Np! This is a great strain! Its easy to be passionate about. i actually grow og18 too and plan on keeping it. im also actively trying to get a certain cut of kosher kush its just so good. This branch of the Bud Genome is one of my favorites ive found so far and i wanna collect every cousin! As close as they are they all have their own buzz. i finds OG18 high in anxiety and thinking. if i have a problem to fix it will Allow me to obsess and see every angle. it makes me so worried about stuff i make sure i finish taking care of it too (handy for a stoner that likes to start 17 things a day normally) Keeps me off the video games or from being lazy as well cause it will for real make me dwell on bills and issues until i get up and do something about it. not good for when you wanna relax but i dont always have that luxury!

Kosher is a great creative buzz.

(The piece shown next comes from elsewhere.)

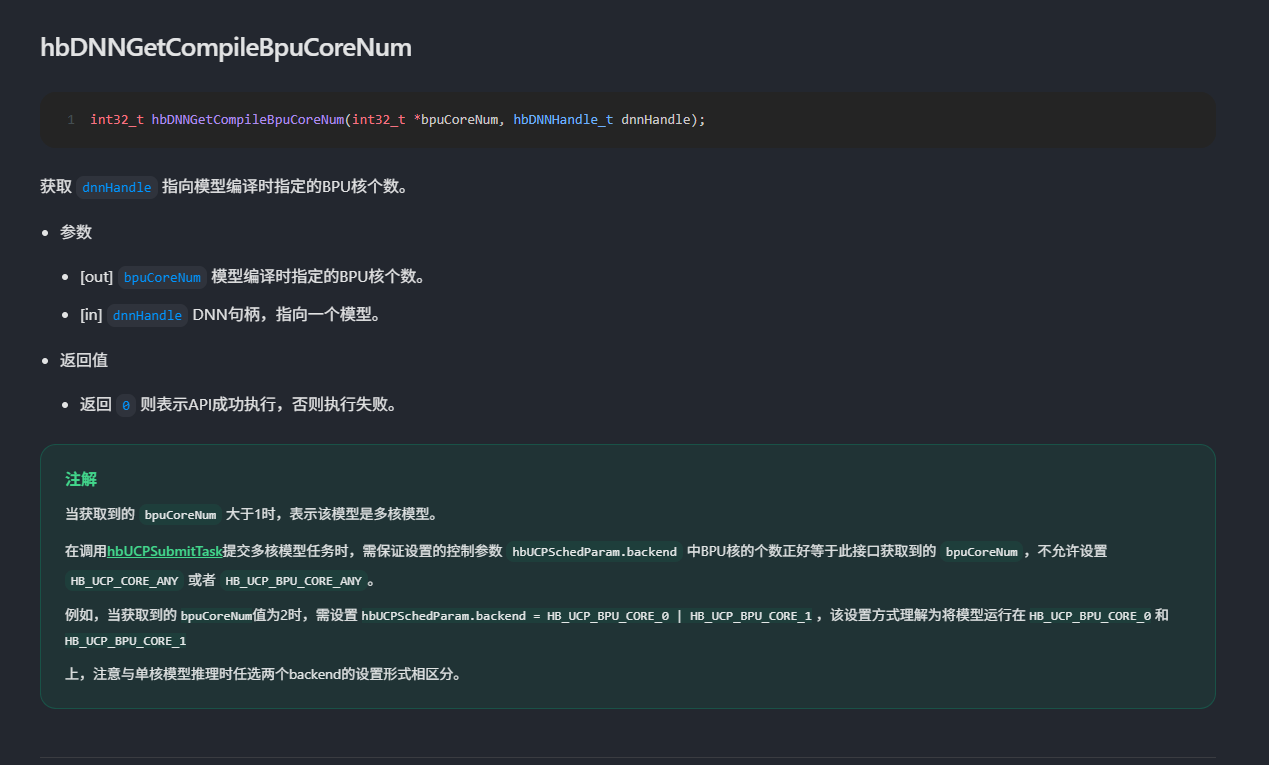Click the hbDNNGetCompileBpuCoreNum page heading
This screenshot has height=765, width=1269.
click(x=225, y=47)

Its very heady with a warm relaxation to it. I enjoy kosher when i gotta work on videos or music. Holy grail is a good mix of both the anxiety is still there but much lower. say i wanted to play Call of duty and be Alert and slightly paranoid Holy grail is the one. I catch myself laughing and smiling alot too with holy grail.

I love em!


----------



## Scroga (Jun 4, 2013)

Haha sounds awesome, except the anxiety, fuck I got enough of that as it is! I'm thinking holy grail... How could I tell wich pheno I've got visually if I sprouted a pack?
Cheers for the good info mate!


----------



## HGK420 (Jun 4, 2013)

np!
I guess idk without tasting the 2. they are both kinda fuely kinda Coffee like. Well i guess a lot more fuel skunk for the og18 and more coffee skunky with kosher. coffee is kind of a stretch too i just can't think of a really good comparison. its good tho. You will know if you got a winner to she will kick you in the chest every puff. mine you can smoke half a Joint in 1 hit. JUST CHEIF ON IT and it goes down so smooth then she blows up in your chest and reminds you of how strong she is. such a full flavor too, not hollow at all. I guess try to find some 18 or kosher around and compare. I've sat down with all 3 and gone back and forth between em all comparing. Thats how i figured em out.

By your name id say u like to scrog? id say she's perfect for it she's a bit stretchy but thats good it will get em all up and in the screen nicely.


----------



## Scroga (Jun 5, 2013)

Thankin you my man! I started off scrogging but gave it up in favor of perpetual in the same space..
Sooo off your reviews alone I don't think I can go past this as my next port of call..(maybe thc bomb)ive got a critical jack, berry bomb and mkultra to get through before that though..love that resiny, coffee,hashy flavor...sounds sublime


----------



## HGK420 (Jun 5, 2013)

Your welcome, Ya its yummy. You will hear a lot of down talk on this one just cause its got so much hype but if you find a winner it will treat you very well. I have some very very picky patients that seem to ALWAYS have something to complain about and this one had em silent and happy! I repeat tho, you gotta find a winner. the 4 besides my winner were pretty mediocre. Thats the case with any strain really. they weren't all that bad tho either, patients seemed to enjoy them as well but the winner was knock your socks off!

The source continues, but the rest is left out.